═════ PROVIDED INFORMATION

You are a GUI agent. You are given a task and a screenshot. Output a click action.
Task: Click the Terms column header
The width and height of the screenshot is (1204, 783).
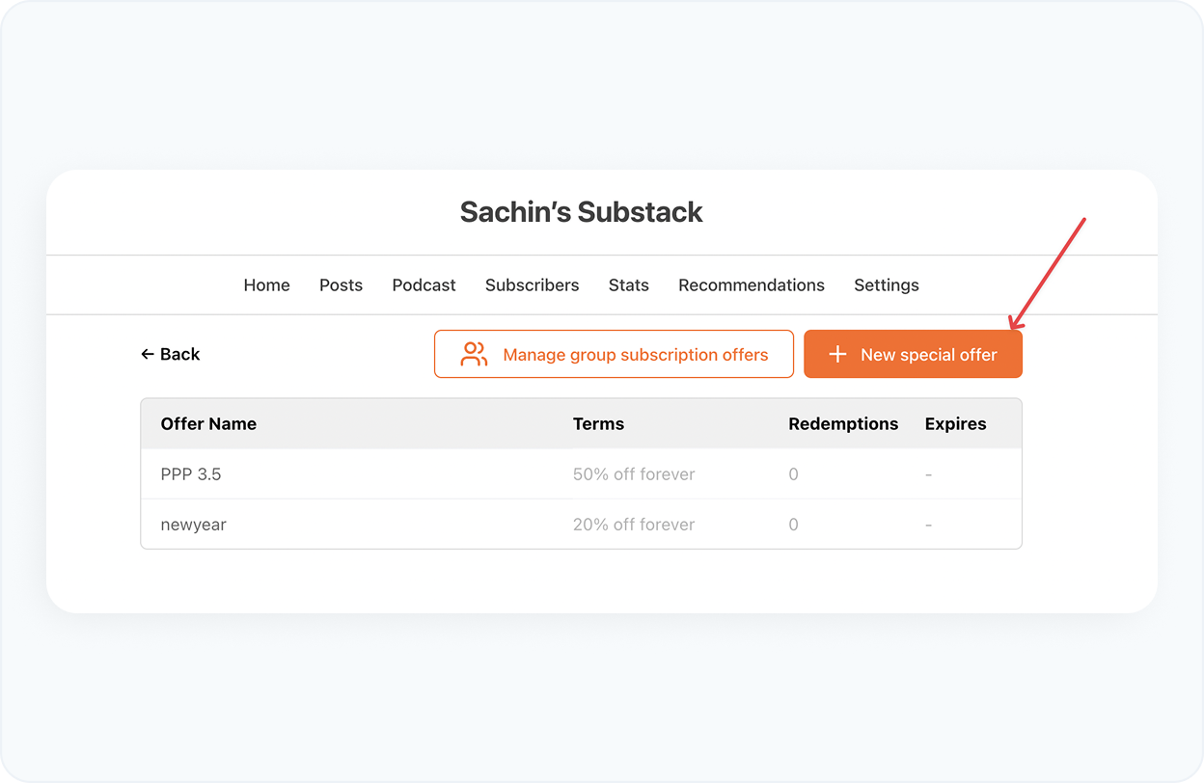coord(598,423)
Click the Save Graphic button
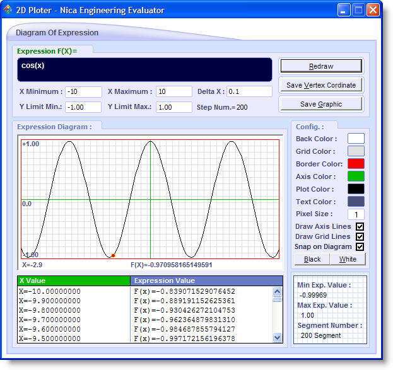 point(321,104)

══════════

■ DIRECTIONS FOR THIS TASK
Please print all the lines above exactly as given and leave out every picture.

■ SOLUTION BELOW
You are a GUI agent. You are given a task and a screenshot. Output a click action.
Task: Click the Terms column header
The width and height of the screenshot is (1204, 783).
coord(598,423)
Click the Save Graphic button
 point(321,104)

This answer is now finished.